** Task to complete **
The lines wanted are those in the data below that include "computer".

[Records from a data collection]
--------------------------------------------------
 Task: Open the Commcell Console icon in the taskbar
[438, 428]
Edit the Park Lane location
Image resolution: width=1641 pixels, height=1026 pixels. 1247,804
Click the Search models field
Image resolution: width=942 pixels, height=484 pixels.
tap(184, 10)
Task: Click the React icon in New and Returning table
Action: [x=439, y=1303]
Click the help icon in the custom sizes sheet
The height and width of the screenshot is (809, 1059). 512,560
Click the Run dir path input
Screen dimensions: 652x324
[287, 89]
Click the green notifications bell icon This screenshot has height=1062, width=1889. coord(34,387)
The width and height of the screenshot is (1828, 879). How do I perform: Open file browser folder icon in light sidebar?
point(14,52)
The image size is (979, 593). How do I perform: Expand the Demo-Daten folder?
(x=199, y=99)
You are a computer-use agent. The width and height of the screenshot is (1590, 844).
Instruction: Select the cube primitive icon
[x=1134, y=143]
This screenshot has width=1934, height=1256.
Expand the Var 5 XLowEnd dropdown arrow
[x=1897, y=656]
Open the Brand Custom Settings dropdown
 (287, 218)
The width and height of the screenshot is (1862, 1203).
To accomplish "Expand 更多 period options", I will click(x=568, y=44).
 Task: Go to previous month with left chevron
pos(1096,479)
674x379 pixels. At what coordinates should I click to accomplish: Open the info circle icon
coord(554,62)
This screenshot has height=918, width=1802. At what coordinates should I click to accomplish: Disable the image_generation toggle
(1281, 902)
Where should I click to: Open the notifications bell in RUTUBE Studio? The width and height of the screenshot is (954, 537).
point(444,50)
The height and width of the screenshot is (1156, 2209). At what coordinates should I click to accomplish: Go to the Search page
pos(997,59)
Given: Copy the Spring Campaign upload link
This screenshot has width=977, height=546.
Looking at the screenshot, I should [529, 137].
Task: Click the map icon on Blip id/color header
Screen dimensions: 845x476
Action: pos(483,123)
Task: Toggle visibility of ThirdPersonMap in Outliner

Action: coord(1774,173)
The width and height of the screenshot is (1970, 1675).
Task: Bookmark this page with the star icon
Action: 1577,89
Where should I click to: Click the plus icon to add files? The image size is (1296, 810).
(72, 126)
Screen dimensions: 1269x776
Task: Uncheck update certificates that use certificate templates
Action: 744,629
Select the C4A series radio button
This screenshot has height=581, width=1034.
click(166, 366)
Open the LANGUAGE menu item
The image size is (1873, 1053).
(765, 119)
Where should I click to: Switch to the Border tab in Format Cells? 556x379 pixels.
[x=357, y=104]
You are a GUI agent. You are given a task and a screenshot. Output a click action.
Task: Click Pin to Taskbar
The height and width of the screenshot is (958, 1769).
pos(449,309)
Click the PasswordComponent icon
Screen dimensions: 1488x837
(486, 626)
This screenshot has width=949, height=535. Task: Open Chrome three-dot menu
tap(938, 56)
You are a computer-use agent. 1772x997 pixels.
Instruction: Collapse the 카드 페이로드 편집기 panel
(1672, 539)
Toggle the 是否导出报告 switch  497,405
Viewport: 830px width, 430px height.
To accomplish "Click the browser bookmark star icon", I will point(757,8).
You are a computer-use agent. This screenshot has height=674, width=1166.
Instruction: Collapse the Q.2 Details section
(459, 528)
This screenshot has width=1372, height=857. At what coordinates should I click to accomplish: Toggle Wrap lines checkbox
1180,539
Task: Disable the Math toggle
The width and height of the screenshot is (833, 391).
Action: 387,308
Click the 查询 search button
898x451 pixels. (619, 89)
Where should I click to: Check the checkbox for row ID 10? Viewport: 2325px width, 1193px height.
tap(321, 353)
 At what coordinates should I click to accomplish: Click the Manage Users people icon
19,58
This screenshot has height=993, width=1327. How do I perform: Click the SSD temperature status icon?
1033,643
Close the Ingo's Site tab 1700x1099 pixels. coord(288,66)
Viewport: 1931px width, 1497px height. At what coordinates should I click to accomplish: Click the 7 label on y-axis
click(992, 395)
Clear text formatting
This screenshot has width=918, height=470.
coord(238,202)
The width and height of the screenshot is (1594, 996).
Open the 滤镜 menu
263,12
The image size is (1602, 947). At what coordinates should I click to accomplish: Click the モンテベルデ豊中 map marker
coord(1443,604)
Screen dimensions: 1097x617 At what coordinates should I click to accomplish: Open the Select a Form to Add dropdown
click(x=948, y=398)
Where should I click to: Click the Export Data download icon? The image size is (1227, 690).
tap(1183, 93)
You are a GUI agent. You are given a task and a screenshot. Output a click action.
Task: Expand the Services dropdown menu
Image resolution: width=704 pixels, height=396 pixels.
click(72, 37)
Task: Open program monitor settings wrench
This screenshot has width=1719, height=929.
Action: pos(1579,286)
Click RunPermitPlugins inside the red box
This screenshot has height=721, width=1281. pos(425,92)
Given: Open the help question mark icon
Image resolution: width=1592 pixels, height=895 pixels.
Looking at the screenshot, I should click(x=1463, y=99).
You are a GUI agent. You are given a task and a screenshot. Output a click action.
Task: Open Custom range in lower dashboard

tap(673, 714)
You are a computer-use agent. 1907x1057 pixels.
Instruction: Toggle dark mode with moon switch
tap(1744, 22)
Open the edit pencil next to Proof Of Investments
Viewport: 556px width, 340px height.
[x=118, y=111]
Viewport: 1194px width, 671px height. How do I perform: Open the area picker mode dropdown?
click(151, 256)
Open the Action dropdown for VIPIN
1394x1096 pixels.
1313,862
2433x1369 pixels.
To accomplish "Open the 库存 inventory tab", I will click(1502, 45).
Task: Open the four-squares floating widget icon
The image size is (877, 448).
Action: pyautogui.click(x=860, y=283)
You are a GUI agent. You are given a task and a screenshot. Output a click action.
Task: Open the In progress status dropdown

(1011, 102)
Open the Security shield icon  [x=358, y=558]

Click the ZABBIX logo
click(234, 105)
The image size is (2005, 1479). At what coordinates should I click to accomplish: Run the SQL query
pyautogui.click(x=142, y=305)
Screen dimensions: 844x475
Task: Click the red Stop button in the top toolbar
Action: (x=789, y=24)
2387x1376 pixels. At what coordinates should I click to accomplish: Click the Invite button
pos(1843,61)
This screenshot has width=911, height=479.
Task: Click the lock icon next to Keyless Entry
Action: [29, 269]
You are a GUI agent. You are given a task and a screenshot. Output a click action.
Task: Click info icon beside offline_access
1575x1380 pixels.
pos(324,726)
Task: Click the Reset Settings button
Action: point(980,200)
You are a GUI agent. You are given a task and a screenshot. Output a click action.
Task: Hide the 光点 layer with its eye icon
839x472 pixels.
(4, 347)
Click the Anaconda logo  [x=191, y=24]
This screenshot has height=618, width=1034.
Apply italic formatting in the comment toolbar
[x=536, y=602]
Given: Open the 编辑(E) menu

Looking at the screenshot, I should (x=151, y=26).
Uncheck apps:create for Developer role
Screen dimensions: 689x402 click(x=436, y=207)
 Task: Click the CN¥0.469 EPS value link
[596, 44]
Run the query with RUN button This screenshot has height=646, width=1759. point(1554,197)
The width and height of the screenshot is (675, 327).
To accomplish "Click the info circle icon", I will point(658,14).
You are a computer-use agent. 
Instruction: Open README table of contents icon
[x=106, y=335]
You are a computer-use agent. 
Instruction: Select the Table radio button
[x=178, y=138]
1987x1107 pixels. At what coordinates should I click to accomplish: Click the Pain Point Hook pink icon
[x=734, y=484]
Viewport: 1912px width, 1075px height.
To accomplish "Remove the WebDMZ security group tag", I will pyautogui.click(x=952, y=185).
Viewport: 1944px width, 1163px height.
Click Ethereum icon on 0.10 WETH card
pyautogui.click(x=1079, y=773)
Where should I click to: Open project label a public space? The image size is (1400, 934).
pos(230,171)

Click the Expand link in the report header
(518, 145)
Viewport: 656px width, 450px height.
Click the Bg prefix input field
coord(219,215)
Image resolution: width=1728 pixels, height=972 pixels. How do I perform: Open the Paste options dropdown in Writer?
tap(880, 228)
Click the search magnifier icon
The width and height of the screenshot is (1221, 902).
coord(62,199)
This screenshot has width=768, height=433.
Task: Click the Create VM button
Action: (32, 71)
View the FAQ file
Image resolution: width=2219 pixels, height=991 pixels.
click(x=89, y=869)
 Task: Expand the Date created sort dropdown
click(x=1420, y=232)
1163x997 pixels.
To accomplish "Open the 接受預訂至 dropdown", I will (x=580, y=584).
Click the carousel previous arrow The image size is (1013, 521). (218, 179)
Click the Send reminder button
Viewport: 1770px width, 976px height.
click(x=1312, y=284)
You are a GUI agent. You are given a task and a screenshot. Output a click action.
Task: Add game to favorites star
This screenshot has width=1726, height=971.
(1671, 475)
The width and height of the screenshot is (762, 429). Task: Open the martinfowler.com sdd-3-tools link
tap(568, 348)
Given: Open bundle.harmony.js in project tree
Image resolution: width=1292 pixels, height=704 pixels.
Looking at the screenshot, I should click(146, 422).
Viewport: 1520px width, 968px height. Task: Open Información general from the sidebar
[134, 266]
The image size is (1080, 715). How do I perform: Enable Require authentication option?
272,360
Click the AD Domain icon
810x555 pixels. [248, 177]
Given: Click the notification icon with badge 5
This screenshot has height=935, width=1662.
--------------------------------------------------
** Your response **
You are a computer-use agent. The width and height of the screenshot is (1590, 844).
You are a computer-use agent. 1772x997 pixels.
You are a computer-use agent. This screenshot has height=674, width=1166.
You are a computer-use agent. 1907x1057 pixels.
You are a computer-use agent. 
You are a computer-use agent. 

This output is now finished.